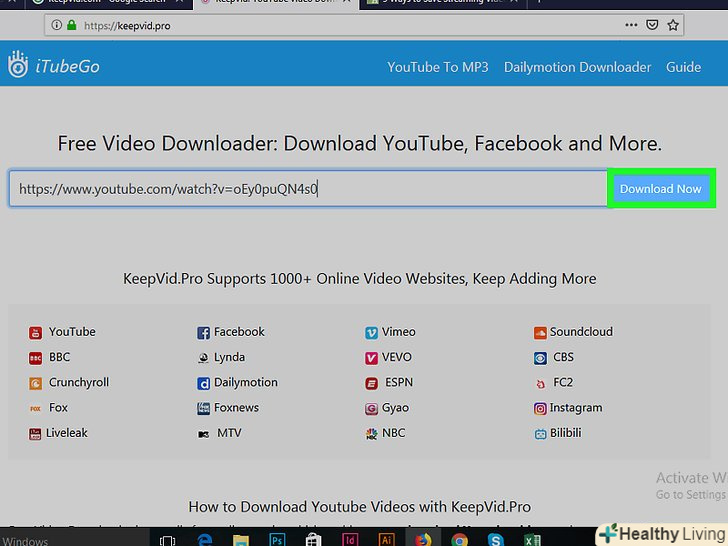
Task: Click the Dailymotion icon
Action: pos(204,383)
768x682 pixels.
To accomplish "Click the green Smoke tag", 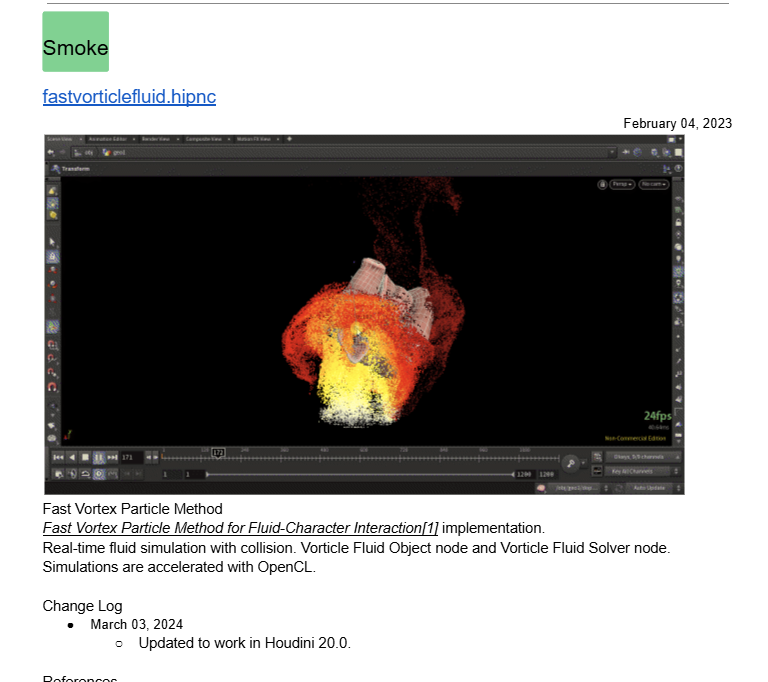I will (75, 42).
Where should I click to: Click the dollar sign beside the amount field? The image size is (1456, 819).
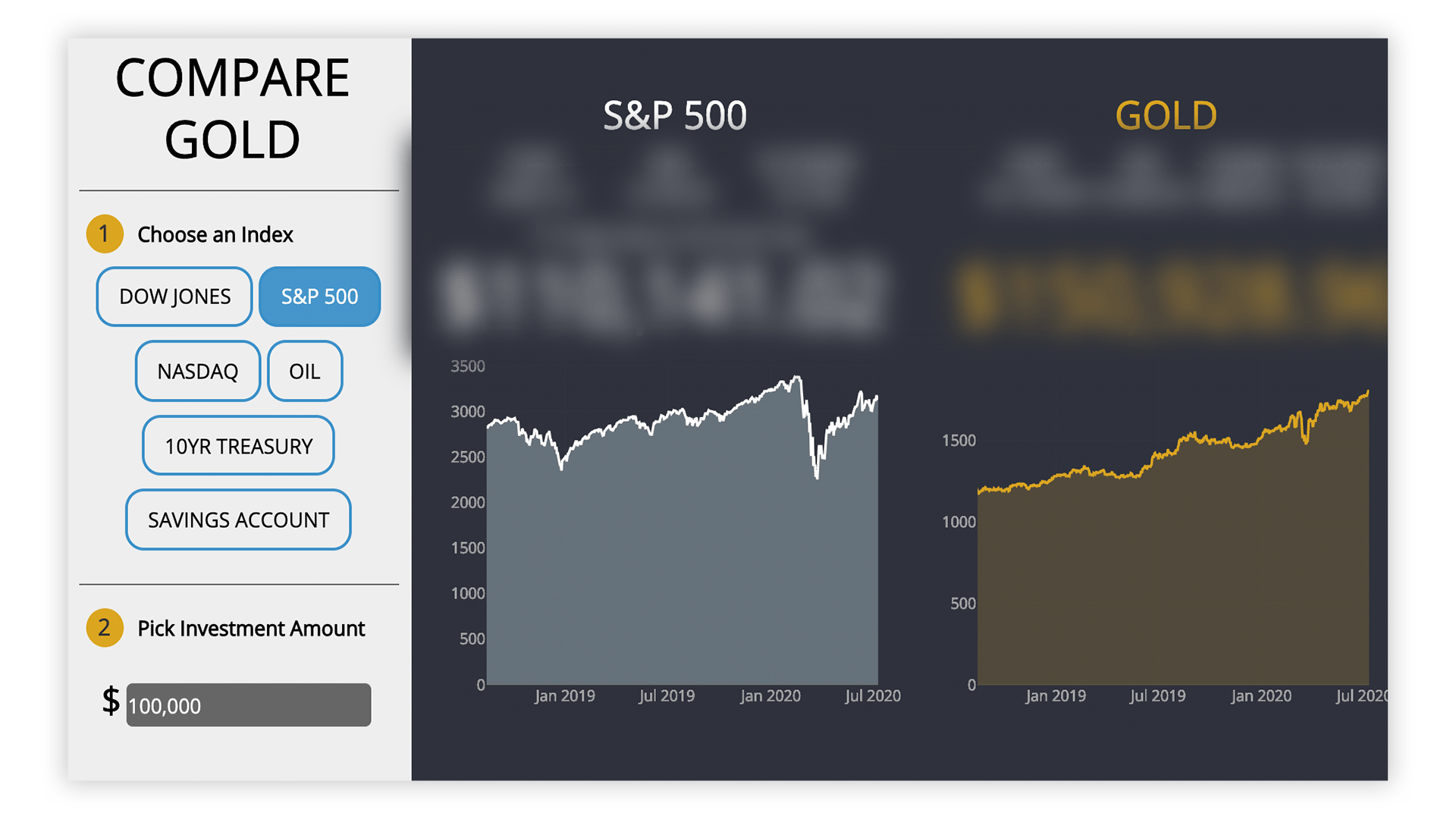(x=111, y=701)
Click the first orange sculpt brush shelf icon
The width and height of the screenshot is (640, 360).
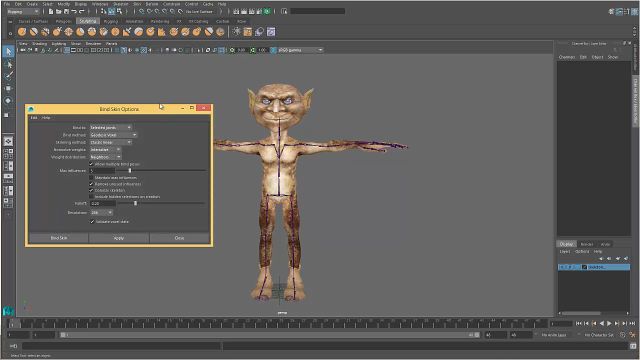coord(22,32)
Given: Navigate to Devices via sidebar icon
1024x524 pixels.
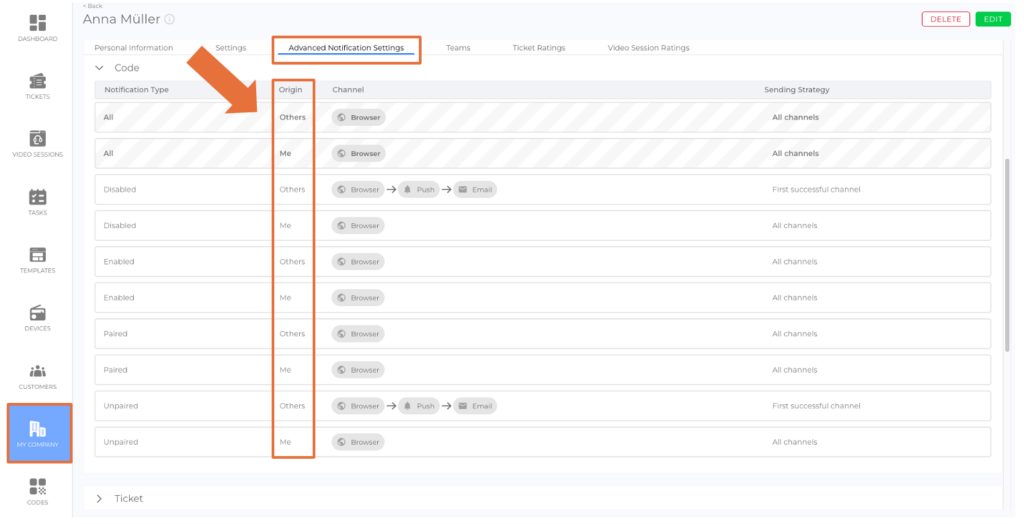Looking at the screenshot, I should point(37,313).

— Brief —
Here the job is to retype exactly the lines that start at the one containing "The width and" and run through the end of the records above, leaving out pictures.

— Answer for the task —
The width and height of the screenshot is (640, 360).
coord(22,32)
Given: Navigate to Devices via sidebar icon
1024x524 pixels.
Looking at the screenshot, I should point(37,313).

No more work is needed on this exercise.